I’m careful to write down in it the notes from conversations with techies, whose names I always include. I realize that all doctors are techies and that they believe each other far more than they believe me. They are taking notes on their end — I hear their keyboards clicking.
The doctor I had in Portland before 1999 was a heart specialist who did by-pass surgeries. They had become outmoded when optical fiber intervention worked better and he was too old to have the necessary dexterity. He was a respected man with a high ethical standard, but he saw everything through the lens of someone who did heart surgery. He could not diagnose my diabetes, my plantar fascitis, or my eye problems. After I moved back to Montana and asked for my file to be sent to ME instead of the next doc, which he did not want to do and edited before he sent it, I discovered he had written that I had congestive heart failure. I knew he had offered me meds for angina though I didn’t have any angina symptoms. I knew that when I complained of some other symptoms he would leave for a while with no explanation. I realize now that he was either looking through his reference books (which were dated) or calling a colleague. But when I googled congestive heart failure, it was enough of a worry to haunt me ever since as well as influencing decisions.
When I went to a female doctor here, she believed the congestive heart failure, saw signs of it that weren’t real (I was wearing men’s black compressive socks because they stay up), decided I was denying and evading, and treated me so aggressively for diabetes that I nearly drove off the road on the way home.
Misdiagnosis is a process and when the practice manager limits diagnostic interviews to a short time and delegates intake to near-teenagers, the process becomes the victim of a syndrome that needs a name. (Greed syndrome?)

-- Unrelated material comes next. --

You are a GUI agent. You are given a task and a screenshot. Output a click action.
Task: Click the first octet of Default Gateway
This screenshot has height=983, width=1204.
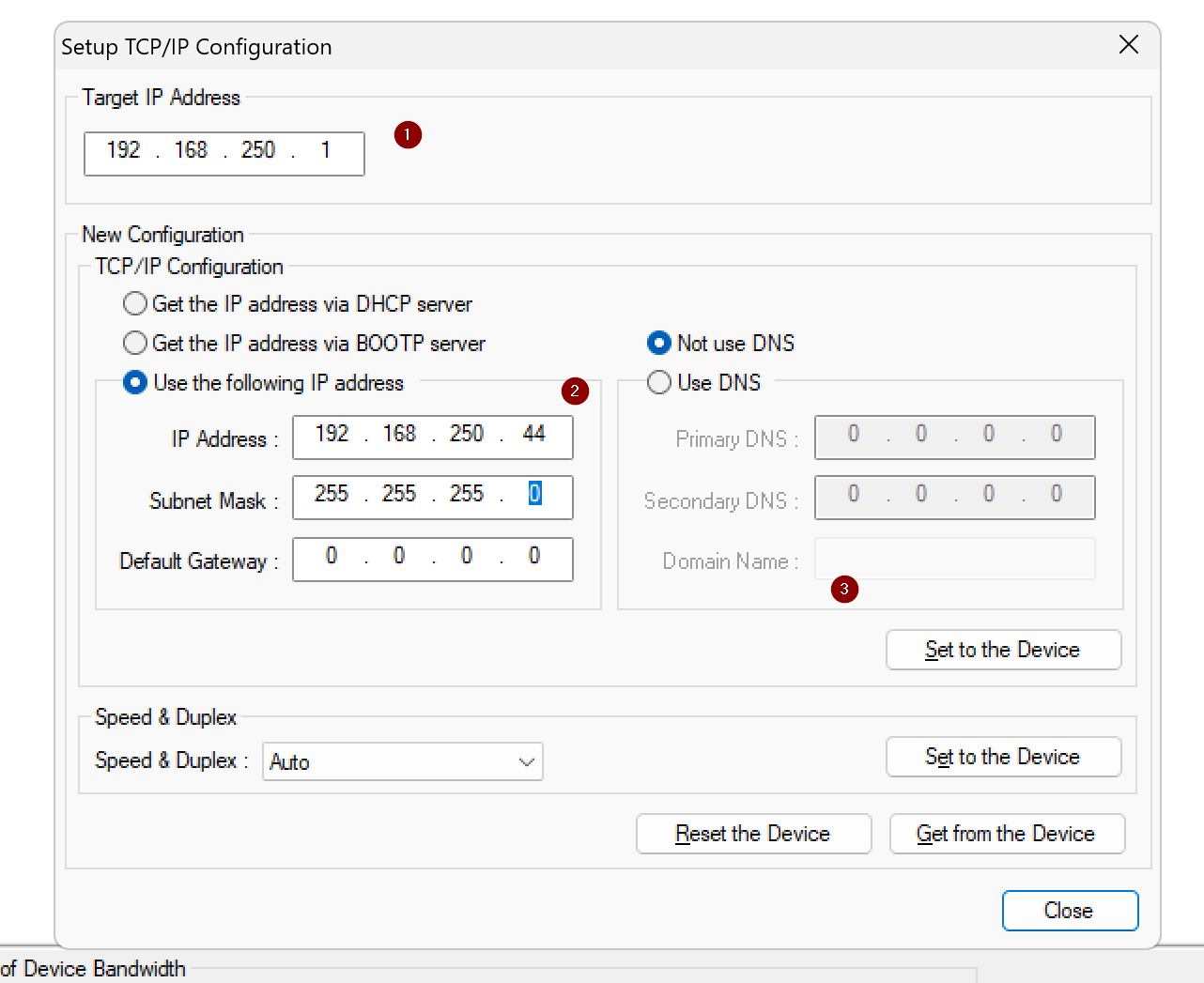(x=332, y=557)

The difference between looking for what was irritating my eyes (an allergy) and recognizing a body-wide syndrome is subtle, but can mean a difference in meds as well as my own ability to build in monitoring and compensation. If the process can be delayed (Sjogren’s can expand to lupus, lymphoma, rheumatoid arthritis and other things), comfort as one moves towards death will be much helped. I think we are too death-focused: that’s the end of the process. Pushing away death through imposing suffering is not a choice I would make. We would do better to understand the processes, not just our own but how we fit into the whirls of the cosmos.